DATA TO EXAMINE: Begin

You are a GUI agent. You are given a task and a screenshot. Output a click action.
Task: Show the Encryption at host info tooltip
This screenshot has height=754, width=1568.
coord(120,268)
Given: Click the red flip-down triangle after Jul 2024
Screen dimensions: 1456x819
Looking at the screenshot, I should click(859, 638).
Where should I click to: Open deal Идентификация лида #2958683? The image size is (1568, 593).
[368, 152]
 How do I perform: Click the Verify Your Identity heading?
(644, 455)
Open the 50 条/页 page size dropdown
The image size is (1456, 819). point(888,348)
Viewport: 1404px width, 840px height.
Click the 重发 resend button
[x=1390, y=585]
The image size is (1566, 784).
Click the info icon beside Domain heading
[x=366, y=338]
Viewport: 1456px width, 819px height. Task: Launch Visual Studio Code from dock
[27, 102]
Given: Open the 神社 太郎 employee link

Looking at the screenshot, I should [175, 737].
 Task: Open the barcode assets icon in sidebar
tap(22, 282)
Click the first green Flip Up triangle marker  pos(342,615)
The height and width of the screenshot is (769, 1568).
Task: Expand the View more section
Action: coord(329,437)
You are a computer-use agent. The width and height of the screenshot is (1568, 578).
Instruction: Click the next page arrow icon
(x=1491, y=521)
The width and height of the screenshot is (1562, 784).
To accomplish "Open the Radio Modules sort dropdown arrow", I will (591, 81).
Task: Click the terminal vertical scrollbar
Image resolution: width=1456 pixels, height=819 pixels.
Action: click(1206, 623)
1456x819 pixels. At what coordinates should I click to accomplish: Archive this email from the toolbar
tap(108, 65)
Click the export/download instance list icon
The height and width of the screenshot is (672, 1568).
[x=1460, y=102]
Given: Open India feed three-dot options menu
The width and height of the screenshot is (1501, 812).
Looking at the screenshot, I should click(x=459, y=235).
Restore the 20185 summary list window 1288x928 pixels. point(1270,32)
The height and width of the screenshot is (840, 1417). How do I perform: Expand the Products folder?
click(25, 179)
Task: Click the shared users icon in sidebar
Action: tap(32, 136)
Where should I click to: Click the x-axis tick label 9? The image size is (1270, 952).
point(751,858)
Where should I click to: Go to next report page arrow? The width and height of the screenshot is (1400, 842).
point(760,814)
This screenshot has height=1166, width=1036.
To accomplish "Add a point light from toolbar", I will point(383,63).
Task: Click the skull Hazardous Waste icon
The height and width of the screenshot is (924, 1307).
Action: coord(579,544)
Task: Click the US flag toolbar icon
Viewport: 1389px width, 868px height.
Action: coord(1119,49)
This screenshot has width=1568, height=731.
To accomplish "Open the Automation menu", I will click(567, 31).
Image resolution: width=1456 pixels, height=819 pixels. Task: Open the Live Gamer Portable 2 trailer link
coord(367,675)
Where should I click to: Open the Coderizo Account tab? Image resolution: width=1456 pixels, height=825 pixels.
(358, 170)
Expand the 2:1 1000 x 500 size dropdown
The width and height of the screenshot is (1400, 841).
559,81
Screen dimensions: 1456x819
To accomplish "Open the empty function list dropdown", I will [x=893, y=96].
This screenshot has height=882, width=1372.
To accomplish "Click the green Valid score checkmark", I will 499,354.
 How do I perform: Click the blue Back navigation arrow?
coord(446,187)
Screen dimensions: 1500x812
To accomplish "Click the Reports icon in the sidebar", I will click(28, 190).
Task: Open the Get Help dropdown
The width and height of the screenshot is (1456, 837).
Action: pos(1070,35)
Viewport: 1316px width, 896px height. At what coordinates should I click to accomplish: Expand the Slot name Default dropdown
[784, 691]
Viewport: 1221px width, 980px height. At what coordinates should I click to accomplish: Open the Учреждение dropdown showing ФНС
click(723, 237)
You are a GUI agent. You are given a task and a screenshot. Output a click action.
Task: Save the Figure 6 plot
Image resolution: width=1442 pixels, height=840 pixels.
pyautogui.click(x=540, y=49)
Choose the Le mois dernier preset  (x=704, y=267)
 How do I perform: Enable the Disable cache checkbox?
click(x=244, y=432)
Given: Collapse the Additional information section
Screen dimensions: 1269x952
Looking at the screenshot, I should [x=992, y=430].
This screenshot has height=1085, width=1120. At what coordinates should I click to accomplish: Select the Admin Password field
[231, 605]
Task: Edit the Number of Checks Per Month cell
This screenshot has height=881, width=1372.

DATA TO EXAMINE: End

Every record shown above should be given back exactly.

→ EXERCISE SOLUTION:
You are a GUI agent. You are given a task and a screenshot. Output a click action.
Task: Show the Encryption at host info tooltip
This screenshot has height=754, width=1568.
coord(120,268)
Given: Click the red flip-down triangle after Jul 2024
Screen dimensions: 1456x819
Looking at the screenshot, I should click(859, 638).
Where should I click to: Open deal Идентификация лида #2958683? The image size is (1568, 593).
[368, 152]
 How do I perform: Click the Verify Your Identity heading?
(644, 455)
Open the 50 条/页 page size dropdown
The image size is (1456, 819). point(888,348)
Viewport: 1404px width, 840px height.
Click the 重发 resend button
[x=1390, y=585]
The image size is (1566, 784).
Click the info icon beside Domain heading
[x=366, y=338]
Viewport: 1456px width, 819px height. Task: Launch Visual Studio Code from dock
[27, 102]
Given: Open the 神社 太郎 employee link

Looking at the screenshot, I should [175, 737].
 Task: Open the barcode assets icon in sidebar
tap(22, 282)
Click the first green Flip Up triangle marker  pos(342,615)
The height and width of the screenshot is (769, 1568).
Task: Expand the View more section
Action: coord(329,437)
You are a computer-use agent. The width and height of the screenshot is (1568, 578).
Instruction: Click the next page arrow icon
(x=1491, y=521)
The width and height of the screenshot is (1562, 784).
To accomplish "Open the Radio Modules sort dropdown arrow", I will (591, 81).
Task: Click the terminal vertical scrollbar
Image resolution: width=1456 pixels, height=819 pixels.
Action: click(1206, 623)
1456x819 pixels. At what coordinates should I click to accomplish: Archive this email from the toolbar
tap(108, 65)
Click the export/download instance list icon
The height and width of the screenshot is (672, 1568).
[x=1460, y=102]
Given: Open India feed three-dot options menu
The width and height of the screenshot is (1501, 812).
Looking at the screenshot, I should click(x=459, y=235).
Restore the 20185 summary list window 1288x928 pixels. point(1270,32)
The height and width of the screenshot is (840, 1417). How do I perform: Expand the Products folder?
click(25, 179)
Task: Click the shared users icon in sidebar
Action: tap(32, 136)
Where should I click to: Click the x-axis tick label 9? The image size is (1270, 952).
point(751,858)
Where should I click to: Go to next report page arrow? The width and height of the screenshot is (1400, 842).
point(760,814)
This screenshot has height=1166, width=1036.
To accomplish "Add a point light from toolbar", I will point(383,63).
Task: Click the skull Hazardous Waste icon
The height and width of the screenshot is (924, 1307).
Action: coord(579,544)
Task: Click the US flag toolbar icon
Viewport: 1389px width, 868px height.
Action: coord(1119,49)
This screenshot has width=1568, height=731.
To accomplish "Open the Automation menu", I will click(567, 31).
Image resolution: width=1456 pixels, height=819 pixels. Task: Open the Live Gamer Portable 2 trailer link
coord(367,675)
Where should I click to: Open the Coderizo Account tab? Image resolution: width=1456 pixels, height=825 pixels.
(358, 170)
Expand the 2:1 1000 x 500 size dropdown
The width and height of the screenshot is (1400, 841).
559,81
Screen dimensions: 1456x819
To accomplish "Open the empty function list dropdown", I will [x=893, y=96].
This screenshot has height=882, width=1372.
To accomplish "Click the green Valid score checkmark", I will 499,354.
 How do I perform: Click the blue Back navigation arrow?
coord(446,187)
Screen dimensions: 1500x812
To accomplish "Click the Reports icon in the sidebar", I will click(28, 190).
Task: Open the Get Help dropdown
The width and height of the screenshot is (1456, 837).
Action: pos(1070,35)
Viewport: 1316px width, 896px height. At what coordinates should I click to accomplish: Expand the Slot name Default dropdown
[784, 691]
Viewport: 1221px width, 980px height. At what coordinates should I click to accomplish: Open the Учреждение dropdown showing ФНС
click(723, 237)
You are a GUI agent. You are given a task and a screenshot. Output a click action.
Task: Save the Figure 6 plot
Image resolution: width=1442 pixels, height=840 pixels.
pyautogui.click(x=540, y=49)
Choose the Le mois dernier preset  (x=704, y=267)
 How do I perform: Enable the Disable cache checkbox?
click(x=244, y=432)
Given: Collapse the Additional information section
Screen dimensions: 1269x952
Looking at the screenshot, I should [x=992, y=430].
This screenshot has height=1085, width=1120. At what coordinates should I click to accomplish: Select the Admin Password field
[231, 605]
Task: Edit the Number of Checks Per Month cell
This screenshot has height=881, width=1372.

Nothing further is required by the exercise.